All you need to do is click the arrow in between the value boxes, and this will switch the above transaction. If you haven’t added Optimism to MetaMask, this will also handle it for you. From there, you only have to confirm the amount and sign the transaction:
Governance: Optimism’s Model
The native cryptocurrency of the Optimism ecosystem is the OP token.
Optimism is governed by the so-called Optimism Collective. According to the official website, the collective is:
“… a band of companies, communities, and citizens working together to reward public goods and build a sustainable future for Ethereum.”
That said, the governance of the Optimism Collective itself will consist of two separate houses: The Token House and the Citizens’ House. Let’s break it down.
The Token House
The launch of the OP token and the Token House set forth the beginning of the governance of Optimism.
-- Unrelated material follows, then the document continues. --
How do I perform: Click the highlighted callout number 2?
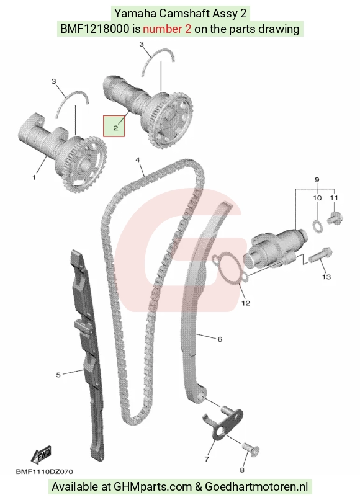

OP itself was distributed to hundreds of thousands of addresses, who engaged in community-oriented behavior through the first airdrop (more on that later.)
In any case, members of the Token House are responsible for deliberating, submitting, and voting on various proposals. To do so, OP holders can either vote directly o choose to delegate their voting power to a third party.
In essence, the Token House votes on proposals of the following types:
- Protocol u grades
- Inflation adjustment
- Treasury appropriations
- Rights protection
- Governance fund grants
The Citizens’ House
At its core, the Citizens’ house is an experimental attempt at a non-plutocratic governance model. It is responsible for retroactive public goods funding.
The above brings us to our next point, which is the OP token.
Introducing the OP Token
The OP token was launched through an airdrop which distributed a total of 5% of the total supply.
That said, qualifying users included:
- DAO voters
- Multi-Sig signers
- Repeat Optimism users
- Gitrcoin donors
If you suspect you are eligible, you can check out any associated wallets on the official claim page.
Many wonder if there will be a new airdrop, and the short answer is – yes. The team has made it clear that it plans to allocate a total of 19% of the supply for this purpose. Here’s what the overall tokenomics of OP look like:
For a more complete look at the economics behind the Optimism ecosystem, please make sure to visit the official website.
Optimism has quickly become one of the most popular Ethereum scaling solutions. Most recently, the Optimism Foundation released a proposal to upgrade the Optimism mainnet to Bedrock, which is a new generation of decentralized Rollup architecture developed by Optimism Labs. Speaking on the matter, the team said:
“We are confident that the post-Bedrock experience will be a positive change for developers in the Optimism ecosystem and have received consistent excitement for the upgrade from our partners. We are committed to making this upgrade a success and are eager to see the results in the months and years to come.”
It’s also very interesting to monitor how the different layer-twos fare in the coming years as the battle between optimistic rollups and ZK-rollups continues.